Extrait du document >>
● ● ●

Le projet eDirham, de l’opportunité pour une banque centrale d’entrer dans une nouvelle ère de paiement
Il y a quatre ans, à l’occasion de la publication de son Rapport économique annuel de 2021, la Banque des règlements internationaux (BRI) déclarait que « les monnaies digitales de banque centrale (MDBC) ouvraient un nouveau chapitre pour le système monétaire ».
La même année, dans son rapport sur les CBDC de novembre 2021, la Banque mondiale évoquait également l’importance du sujet en examinant notamment le calendrier avec lequel les banques centrales devaient envisager une telle innovation et les conditions juridiques pour la mettre en œuvre.
La Banque mondiale appelait ainsi à la nécessité pour chaque banque centrale susceptible d’émettre sa monnaie digitale, de définir le moment opportun pour sa mise en œuvre, dès lors que des conditions suffisantes techniques, juridiques, et économiques seraient réunies. Parmi elles, la mise en place d’infrastructures nécessaires comprenant des systèmes nationaux de technologies de communication et d’identification, et d’un réseau étendu de prestataires de services de paiement, apparaissaient alors indispensable et préalable à toute initiative.

● ● ●

Données fournies >>
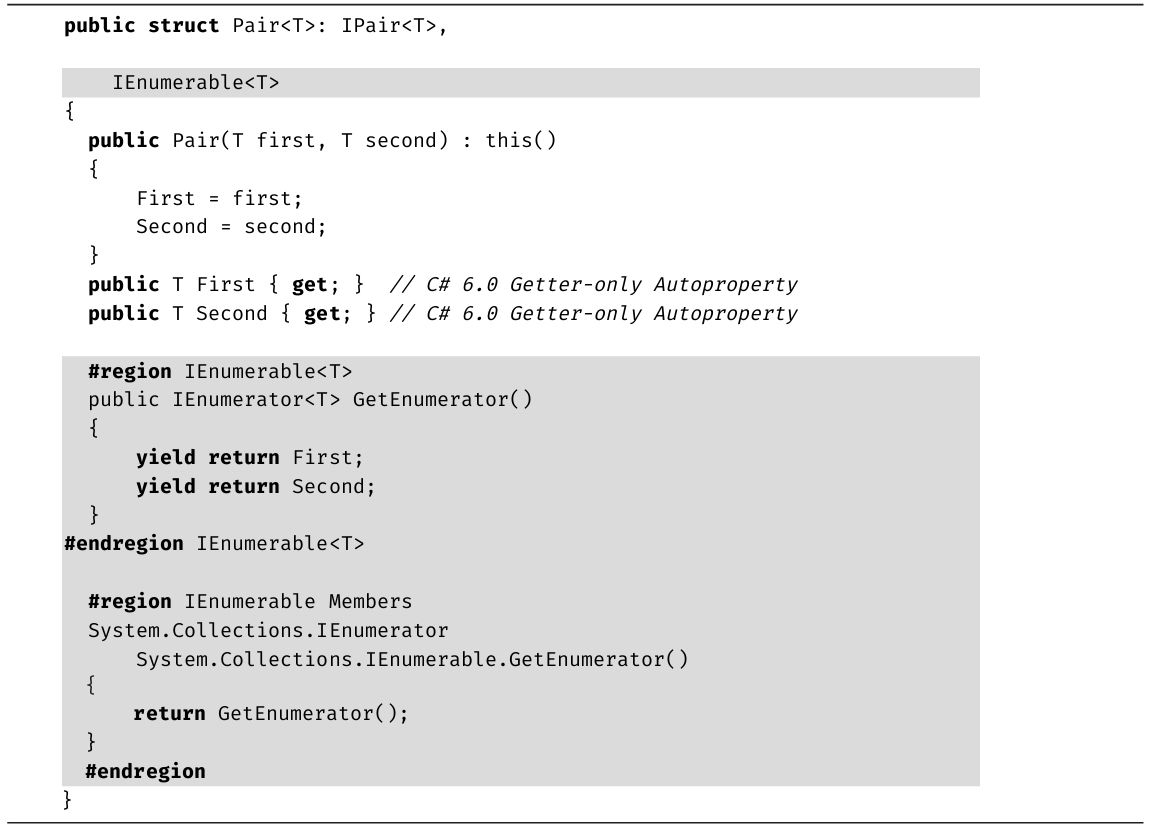This screenshot has height=828, width=1152.
Task: Click the '#region IEnumerable Members' directive
Action: [x=250, y=602]
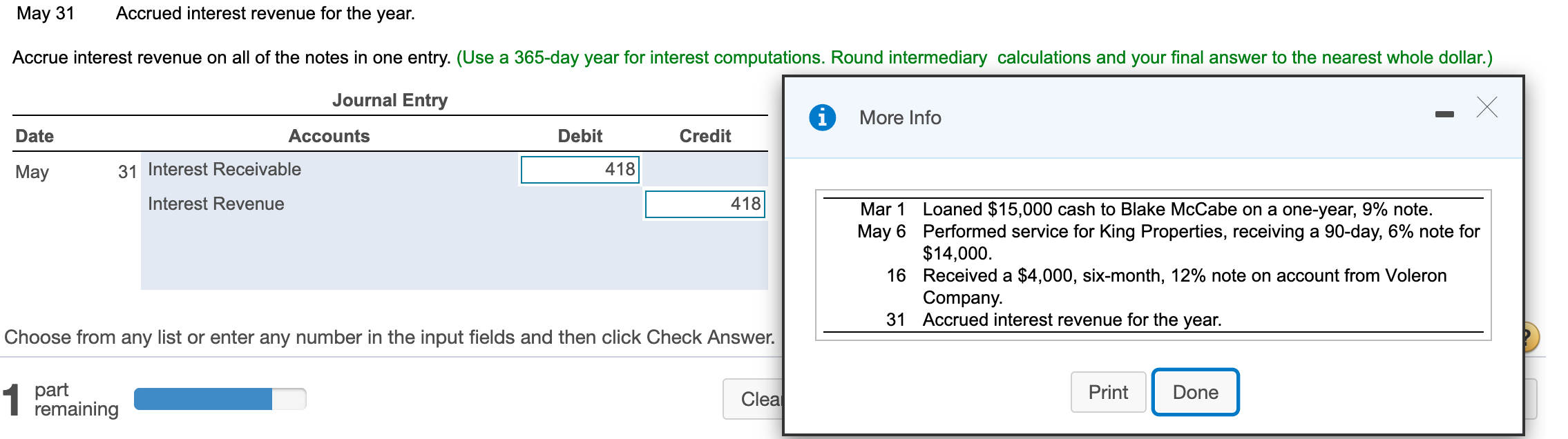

● ● ●

Ensemble des tâches >>
- 1) Recopiez à l'identique le passage de l'extrait sur le projet eDirham situé entre « La même année, dans » et « mettre en œuvre. », ces deux bornes comprises.
- 2) Indiquez, pour chacune des affirmations suivantes, si elle concorde avec l'extrait sur le projet eDirham, en répondant par oui ou par non et en citant mot pour mot les termes décisifs : (a) le Rapport économique annuel de la BRI évoqué date de 2021 ; (b) le rapport de la Banque mondiale sur les CBDC a paru en mars 2021 ; (c) la Banque mondiale jugeait superflu un réseau étendu de prestataires de services de paiement.
- 3) D'après l'extrait sur le projet eDirham, quelle institution a déclaré que les monnaies digitales de banque centrale ouvraient un nouveau chapitre pour le système monétaire ?
Les lignes n'ont aucun rapport avec l'extrait sur le projet eDirham.

Réponses attendues >>
- 1)
La même année, dans son rapport sur les CBDC de novembre 2021, la Banque mondiale évoquait également l’importance du sujet en examinant notamment le calendrier avec lequel les banques centrales devaient envisager une telle innovation et les conditions juridiques pour la mettre en œuvre.

- 2)
(a) Oui : « à l’occasion de la publication de son Rapport économique annuel de 2021 ».
(b) Non : « dans son rapport sur les CBDC de novembre 2021 ».
(c) Non : « d’un réseau étendu de prestataires de services de paiement, apparaissaient alors indispensable et préalable à toute initiative ».

- 3) La Banque des règlements internationaux (BRI).